これまでの放送

2020年5月6日(水)

あなたの「テレワーク」大丈夫? 不安感や孤立感が急増

新型コロナウイルスの感染防止のため、多くの企業で導入された「テレワーク」。
しかし、環境が十分に整わないまま始まったことで多くの人が不安感や孤立感を抱えていることが分かってきました。

<この記事のポイント>
◆緊急事態宣言後、急速にテレワークが進み、不安や孤立感が急増。
◆長期化で心身の不調につながる懸念も。
◆オンラインでもコミュニケーションを頻繁にとることで不安や孤立感の解消に。
◆精神科医が進めるテレワークの注意点まとめ

急速に進んだテレワークで不安や孤立感が急増

ある民間企業がおよそ2万人を対象に行ったテレワークの実施率の調査によると、3月は13.2%だったところ、政府の緊急事態宣言以降、一気に2倍以上に増えました。
このうち7割の人がテレワークは初めてで、そうした人は「相手の気持ちが分かりにくい」「さぼっていると思われないか」「きちんと評価してもえるのか」などの不安や孤立感を感じていることが分かりました。

調査した会社では、こうした不安や孤立感は急に始まったテレワークによってこれまでの働き方が大きく変わったことが影響していると言います。

パーソル総合研究所 主任研究員 小林祐児さん
「強制的に一気に整えた企業さんが多いですね。やはり日本の職場っていうのは、雑談などで日々の会話での業務調整が多い。本当は意思疎通を出来ていたところが急に出来なくなったっていう感覚が起こってきてしまっている。」

こうした不安や孤立感が続いてしまうと、心身の不調にもつながってしまうと警告する医師がいます。
うつ病などを専門に扱うクリニックの院長、精神科医の吉野聡さんがテレワークに関する相談をまとめました。
「生活のリズムが崩れて不眠が悪化している」。
「仕事の指示も不十分で毎日イライラ感が強くなる」。
去年(2019年)は全くなかった相談が、今年(2020年)に入ってから56件に。

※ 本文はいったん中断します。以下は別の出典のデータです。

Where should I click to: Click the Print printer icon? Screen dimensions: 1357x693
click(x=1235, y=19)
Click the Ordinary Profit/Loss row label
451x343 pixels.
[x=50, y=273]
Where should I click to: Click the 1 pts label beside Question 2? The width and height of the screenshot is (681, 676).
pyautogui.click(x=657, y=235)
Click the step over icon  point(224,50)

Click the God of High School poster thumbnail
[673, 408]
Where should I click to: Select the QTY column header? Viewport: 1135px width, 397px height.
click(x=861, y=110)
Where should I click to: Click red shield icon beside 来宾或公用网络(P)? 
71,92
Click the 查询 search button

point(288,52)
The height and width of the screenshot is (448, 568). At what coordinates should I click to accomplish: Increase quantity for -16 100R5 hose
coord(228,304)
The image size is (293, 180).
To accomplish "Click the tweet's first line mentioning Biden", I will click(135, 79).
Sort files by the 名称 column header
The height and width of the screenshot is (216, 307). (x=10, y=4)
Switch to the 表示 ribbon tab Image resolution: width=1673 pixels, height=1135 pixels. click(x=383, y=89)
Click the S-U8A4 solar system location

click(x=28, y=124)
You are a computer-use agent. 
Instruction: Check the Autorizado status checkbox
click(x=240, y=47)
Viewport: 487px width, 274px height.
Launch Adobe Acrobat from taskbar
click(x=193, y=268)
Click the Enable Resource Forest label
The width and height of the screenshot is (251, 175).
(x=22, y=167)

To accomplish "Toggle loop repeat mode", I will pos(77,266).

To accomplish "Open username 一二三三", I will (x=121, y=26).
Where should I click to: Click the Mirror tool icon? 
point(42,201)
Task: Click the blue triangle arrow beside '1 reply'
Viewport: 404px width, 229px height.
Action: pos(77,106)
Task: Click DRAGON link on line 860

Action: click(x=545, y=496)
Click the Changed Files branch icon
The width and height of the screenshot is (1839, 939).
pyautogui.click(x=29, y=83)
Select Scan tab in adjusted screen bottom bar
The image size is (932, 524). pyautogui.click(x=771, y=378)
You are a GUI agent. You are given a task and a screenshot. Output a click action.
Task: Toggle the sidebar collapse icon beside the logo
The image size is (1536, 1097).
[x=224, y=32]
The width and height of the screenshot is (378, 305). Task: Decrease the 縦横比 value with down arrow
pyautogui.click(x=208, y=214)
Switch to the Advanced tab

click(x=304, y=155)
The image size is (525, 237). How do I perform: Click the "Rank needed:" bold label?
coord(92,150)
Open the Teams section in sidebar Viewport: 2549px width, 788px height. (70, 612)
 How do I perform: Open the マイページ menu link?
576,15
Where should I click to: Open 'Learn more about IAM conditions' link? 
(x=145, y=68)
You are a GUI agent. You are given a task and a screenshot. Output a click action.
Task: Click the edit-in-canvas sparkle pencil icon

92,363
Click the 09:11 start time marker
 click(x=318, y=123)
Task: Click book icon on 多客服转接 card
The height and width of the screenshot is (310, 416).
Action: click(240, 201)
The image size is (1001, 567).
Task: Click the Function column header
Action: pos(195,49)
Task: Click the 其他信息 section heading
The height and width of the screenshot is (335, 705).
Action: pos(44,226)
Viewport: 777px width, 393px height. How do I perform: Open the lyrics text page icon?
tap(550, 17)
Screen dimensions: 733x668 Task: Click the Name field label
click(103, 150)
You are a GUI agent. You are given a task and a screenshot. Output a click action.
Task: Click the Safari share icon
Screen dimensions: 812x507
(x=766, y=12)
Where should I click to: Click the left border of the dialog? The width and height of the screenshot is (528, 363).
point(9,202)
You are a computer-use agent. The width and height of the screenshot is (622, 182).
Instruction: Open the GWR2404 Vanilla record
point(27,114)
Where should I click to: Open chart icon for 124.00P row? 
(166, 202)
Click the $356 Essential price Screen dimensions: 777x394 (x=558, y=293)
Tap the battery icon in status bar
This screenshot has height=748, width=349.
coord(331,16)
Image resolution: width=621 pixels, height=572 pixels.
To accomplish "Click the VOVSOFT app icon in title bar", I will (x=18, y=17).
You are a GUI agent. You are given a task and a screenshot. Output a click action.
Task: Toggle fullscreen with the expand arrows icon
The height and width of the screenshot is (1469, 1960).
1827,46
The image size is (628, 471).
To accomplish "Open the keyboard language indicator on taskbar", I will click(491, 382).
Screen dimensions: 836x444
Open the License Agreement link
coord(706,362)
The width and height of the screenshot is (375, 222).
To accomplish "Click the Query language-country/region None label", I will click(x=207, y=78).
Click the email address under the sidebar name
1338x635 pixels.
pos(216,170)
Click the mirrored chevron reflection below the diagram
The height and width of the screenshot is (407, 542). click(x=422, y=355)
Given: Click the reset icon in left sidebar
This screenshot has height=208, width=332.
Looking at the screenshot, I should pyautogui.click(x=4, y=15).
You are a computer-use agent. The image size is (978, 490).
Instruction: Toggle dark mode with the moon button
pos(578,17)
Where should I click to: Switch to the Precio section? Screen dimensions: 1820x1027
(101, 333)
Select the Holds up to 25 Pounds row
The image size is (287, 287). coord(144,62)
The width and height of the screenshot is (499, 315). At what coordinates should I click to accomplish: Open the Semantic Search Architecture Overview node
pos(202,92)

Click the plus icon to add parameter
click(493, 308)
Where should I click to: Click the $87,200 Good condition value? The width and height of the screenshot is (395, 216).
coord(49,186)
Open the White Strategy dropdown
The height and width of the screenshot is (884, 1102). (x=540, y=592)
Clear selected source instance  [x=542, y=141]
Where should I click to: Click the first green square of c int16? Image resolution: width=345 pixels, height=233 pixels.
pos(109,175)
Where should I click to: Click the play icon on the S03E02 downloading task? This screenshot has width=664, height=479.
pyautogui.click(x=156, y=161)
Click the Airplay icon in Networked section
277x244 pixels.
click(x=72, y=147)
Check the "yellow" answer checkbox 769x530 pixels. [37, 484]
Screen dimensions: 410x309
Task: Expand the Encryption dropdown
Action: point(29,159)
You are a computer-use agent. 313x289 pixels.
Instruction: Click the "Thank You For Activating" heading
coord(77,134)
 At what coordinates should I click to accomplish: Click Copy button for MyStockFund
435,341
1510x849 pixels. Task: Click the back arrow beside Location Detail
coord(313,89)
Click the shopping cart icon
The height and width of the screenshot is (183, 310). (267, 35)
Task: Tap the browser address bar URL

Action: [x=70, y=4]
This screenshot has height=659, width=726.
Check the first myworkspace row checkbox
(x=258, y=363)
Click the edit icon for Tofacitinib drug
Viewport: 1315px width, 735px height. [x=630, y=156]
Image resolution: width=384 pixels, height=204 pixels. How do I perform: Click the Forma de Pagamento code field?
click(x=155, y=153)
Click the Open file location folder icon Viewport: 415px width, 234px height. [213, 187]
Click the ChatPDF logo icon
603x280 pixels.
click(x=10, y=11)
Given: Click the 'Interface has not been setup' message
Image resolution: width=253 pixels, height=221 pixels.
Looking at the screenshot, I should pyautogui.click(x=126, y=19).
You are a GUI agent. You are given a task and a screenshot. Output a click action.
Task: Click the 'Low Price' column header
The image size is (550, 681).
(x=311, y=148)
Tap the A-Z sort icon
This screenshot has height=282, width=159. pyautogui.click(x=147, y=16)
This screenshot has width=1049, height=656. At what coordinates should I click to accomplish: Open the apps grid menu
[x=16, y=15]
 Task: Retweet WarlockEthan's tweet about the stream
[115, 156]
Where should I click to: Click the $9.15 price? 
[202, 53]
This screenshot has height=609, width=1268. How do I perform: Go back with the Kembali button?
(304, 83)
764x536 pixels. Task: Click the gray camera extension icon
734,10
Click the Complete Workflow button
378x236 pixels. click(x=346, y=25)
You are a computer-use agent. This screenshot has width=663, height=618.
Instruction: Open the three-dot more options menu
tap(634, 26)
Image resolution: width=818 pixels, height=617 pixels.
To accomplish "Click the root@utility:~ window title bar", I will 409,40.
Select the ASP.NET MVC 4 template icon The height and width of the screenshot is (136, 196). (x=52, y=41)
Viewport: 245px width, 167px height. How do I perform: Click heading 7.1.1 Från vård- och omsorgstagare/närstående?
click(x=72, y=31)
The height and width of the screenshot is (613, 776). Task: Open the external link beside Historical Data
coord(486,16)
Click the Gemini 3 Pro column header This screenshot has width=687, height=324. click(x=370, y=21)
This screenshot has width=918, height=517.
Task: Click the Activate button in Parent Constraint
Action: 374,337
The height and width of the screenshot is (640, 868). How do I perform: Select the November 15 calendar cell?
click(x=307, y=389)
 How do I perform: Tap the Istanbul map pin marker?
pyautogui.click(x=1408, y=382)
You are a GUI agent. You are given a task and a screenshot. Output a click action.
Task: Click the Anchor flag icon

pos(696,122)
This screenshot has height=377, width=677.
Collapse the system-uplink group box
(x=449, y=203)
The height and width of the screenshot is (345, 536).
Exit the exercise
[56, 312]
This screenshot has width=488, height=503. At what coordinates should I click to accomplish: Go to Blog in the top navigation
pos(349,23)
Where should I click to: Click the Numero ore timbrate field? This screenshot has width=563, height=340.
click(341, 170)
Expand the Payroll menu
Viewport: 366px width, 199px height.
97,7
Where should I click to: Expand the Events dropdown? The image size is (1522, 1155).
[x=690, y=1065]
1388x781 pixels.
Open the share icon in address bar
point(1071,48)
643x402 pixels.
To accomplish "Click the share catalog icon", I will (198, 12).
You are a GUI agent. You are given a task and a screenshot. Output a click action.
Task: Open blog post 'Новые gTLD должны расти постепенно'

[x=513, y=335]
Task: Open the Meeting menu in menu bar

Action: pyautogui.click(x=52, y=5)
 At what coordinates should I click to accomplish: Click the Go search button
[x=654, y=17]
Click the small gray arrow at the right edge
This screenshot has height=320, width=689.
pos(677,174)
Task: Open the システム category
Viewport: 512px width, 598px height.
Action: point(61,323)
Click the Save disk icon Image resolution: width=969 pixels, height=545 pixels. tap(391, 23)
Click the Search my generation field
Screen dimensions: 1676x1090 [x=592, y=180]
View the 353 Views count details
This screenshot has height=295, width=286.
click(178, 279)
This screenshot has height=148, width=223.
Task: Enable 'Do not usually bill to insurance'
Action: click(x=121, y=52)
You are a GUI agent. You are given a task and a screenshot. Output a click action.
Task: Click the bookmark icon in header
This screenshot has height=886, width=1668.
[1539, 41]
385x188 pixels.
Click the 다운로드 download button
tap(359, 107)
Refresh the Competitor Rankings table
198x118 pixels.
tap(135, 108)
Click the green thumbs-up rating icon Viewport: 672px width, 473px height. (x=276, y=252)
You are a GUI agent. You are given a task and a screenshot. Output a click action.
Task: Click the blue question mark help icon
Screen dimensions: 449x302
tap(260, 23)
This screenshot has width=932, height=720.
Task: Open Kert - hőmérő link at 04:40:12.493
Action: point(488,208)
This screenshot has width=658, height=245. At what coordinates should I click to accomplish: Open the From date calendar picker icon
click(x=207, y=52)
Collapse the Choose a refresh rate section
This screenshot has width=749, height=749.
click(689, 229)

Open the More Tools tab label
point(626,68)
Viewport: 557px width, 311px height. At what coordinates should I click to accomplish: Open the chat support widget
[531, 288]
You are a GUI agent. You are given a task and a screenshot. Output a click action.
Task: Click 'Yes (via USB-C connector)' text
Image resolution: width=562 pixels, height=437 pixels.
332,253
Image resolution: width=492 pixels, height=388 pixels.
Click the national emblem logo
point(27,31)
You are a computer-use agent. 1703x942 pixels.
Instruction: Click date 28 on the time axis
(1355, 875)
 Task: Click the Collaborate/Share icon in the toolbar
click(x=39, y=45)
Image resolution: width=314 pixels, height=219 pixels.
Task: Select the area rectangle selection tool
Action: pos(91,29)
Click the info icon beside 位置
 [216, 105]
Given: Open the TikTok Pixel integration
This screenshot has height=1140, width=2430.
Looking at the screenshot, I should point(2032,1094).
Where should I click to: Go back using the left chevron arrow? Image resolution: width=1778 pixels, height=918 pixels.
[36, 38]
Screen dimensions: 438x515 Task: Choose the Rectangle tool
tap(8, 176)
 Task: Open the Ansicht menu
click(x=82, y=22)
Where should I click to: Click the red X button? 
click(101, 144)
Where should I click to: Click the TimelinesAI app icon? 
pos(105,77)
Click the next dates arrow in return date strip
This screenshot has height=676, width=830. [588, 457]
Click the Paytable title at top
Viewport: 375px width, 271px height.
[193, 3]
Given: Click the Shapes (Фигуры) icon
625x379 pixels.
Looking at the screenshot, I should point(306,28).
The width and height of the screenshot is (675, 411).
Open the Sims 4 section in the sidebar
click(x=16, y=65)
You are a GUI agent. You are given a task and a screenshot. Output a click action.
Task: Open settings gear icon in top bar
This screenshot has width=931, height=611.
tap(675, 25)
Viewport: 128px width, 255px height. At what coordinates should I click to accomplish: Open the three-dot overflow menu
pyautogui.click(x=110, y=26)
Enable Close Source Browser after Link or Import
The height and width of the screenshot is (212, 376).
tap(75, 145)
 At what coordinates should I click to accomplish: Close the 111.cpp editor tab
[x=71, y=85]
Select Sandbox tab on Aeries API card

慣れないテレワークに対する不安や孤立感がこうした症状を生んでいると言います。

さらに、吉野さんはこうした症状が積み重なることで、“会社から解雇されるのではないか”、“業績が悪化し倒産するのではないか”などのより大きな不安を抱えてしまうケースもあると指摘します。

新宿ゲートウェイクリニック院長 吉野聡さん
「人は不安を抱いた時に、どうしても自分ひとりで考えていると頭の中で雪だるま式にどんどんどんどん不安が大きくなってしまう性質があります。結果としてうつ病等の心の病気も考えて行かなければいけないと思います。」

「分報」で不安や孤独感の解消に

テレワークの不安をどう解消すればいいのか。そのノウハウを伝える動きも始まっています。
WEB上で行われた無料セミナー。主催したのは、10年前からテレワークを推進してきた都内のIT企業です。この日は、「郵便物や押印の対応はどうしているか」、「社員の健康管理はどうしているか」などが話題になりました。

講師を務めた野間美賀子さんが推奨するのは、オンラインでもコミュニケーションを頻繁にとることです。「途中までやっていた続きをやります」「お昼は長めにいただくかも」など、“今なにをしているのか”を細かく報告をする「分報」という方法。その時々の仕事や気分など何気ない“仲間との情報共有”が不安や孤立感を解消するといいます。

サイボウズ株式会社 野間美賀子さん
「“あの人今これやっているな”とか“進んでいるな”っていうのが誰が見ても分かる状態というのは、お互いの安心感につながるんではないかなと思います。」

テレワークをする上でのポイントまとめ(監修:精神科医の吉野聡さん)

1.「人と話す」
コミュニケーションを取ると頭が整理され、不安解消につながる側面もあります。

2.「太陽の光を浴びる」
朝、太陽の光を浴びると睡眠を促すホルモンの分泌が止まり、夜しっかり眠れるようになる効果があります。

3.「ル-ティーンを作る」
仕事を始める時は服を着替えるなど毎日決まった同じ事をすると不安が解消されます。